After reading the listing below, copy it out exactly.

# Supplied material
+++
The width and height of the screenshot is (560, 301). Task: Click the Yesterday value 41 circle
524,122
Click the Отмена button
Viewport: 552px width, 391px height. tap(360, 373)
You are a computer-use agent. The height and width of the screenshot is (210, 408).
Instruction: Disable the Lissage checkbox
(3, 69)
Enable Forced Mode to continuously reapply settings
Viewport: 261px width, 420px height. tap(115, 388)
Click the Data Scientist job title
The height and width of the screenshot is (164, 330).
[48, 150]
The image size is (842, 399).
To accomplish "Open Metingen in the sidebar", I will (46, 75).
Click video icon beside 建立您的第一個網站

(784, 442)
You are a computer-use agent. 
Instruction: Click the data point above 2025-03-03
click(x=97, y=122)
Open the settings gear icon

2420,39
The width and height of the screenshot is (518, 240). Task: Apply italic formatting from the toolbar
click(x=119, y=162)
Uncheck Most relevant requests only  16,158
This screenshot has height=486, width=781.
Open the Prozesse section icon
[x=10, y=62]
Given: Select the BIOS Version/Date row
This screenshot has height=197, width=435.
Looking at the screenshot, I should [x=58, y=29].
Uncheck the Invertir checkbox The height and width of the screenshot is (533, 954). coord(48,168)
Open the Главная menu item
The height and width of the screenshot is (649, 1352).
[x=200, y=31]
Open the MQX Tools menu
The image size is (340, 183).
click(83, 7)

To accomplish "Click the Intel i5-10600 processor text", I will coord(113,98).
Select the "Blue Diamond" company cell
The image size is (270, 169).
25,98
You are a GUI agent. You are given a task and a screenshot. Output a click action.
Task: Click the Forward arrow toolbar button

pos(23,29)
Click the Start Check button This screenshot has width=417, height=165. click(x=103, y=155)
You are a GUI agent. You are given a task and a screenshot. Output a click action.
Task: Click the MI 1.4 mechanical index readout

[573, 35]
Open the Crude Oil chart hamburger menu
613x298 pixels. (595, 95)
+++
# Response
The width and height of the screenshot is (560, 301). Task: Click the Yesterday value 41 circle
524,122
Click the Отмена button
Viewport: 552px width, 391px height. tap(360, 373)
You are a computer-use agent. The height and width of the screenshot is (210, 408).
Instruction: Disable the Lissage checkbox
(3, 69)
Enable Forced Mode to continuously reapply settings
Viewport: 261px width, 420px height. tap(115, 388)
Click the Data Scientist job title
The height and width of the screenshot is (164, 330).
[48, 150]
The image size is (842, 399).
To accomplish "Open Metingen in the sidebar", I will (46, 75).
Click video icon beside 建立您的第一個網站

(784, 442)
You are a computer-use agent. 
Instruction: Click the data point above 2025-03-03
click(x=97, y=122)
Open the settings gear icon

2420,39
The width and height of the screenshot is (518, 240). Task: Apply italic formatting from the toolbar
click(x=119, y=162)
Uncheck Most relevant requests only  16,158
This screenshot has height=486, width=781.
Open the Prozesse section icon
[x=10, y=62]
Given: Select the BIOS Version/Date row
This screenshot has height=197, width=435.
Looking at the screenshot, I should [x=58, y=29].
Uncheck the Invertir checkbox The height and width of the screenshot is (533, 954). coord(48,168)
Open the Главная menu item
The height and width of the screenshot is (649, 1352).
[x=200, y=31]
Open the MQX Tools menu
The image size is (340, 183).
click(83, 7)

To accomplish "Click the Intel i5-10600 processor text", I will coord(113,98).
Select the "Blue Diamond" company cell
The image size is (270, 169).
25,98
You are a GUI agent. You are given a task and a screenshot. Output a click action.
Task: Click the Forward arrow toolbar button

pos(23,29)
Click the Start Check button This screenshot has width=417, height=165. click(x=103, y=155)
You are a GUI agent. You are given a task and a screenshot. Output a click action.
Task: Click the MI 1.4 mechanical index readout

[573, 35]
Open the Crude Oil chart hamburger menu
613x298 pixels. (595, 95)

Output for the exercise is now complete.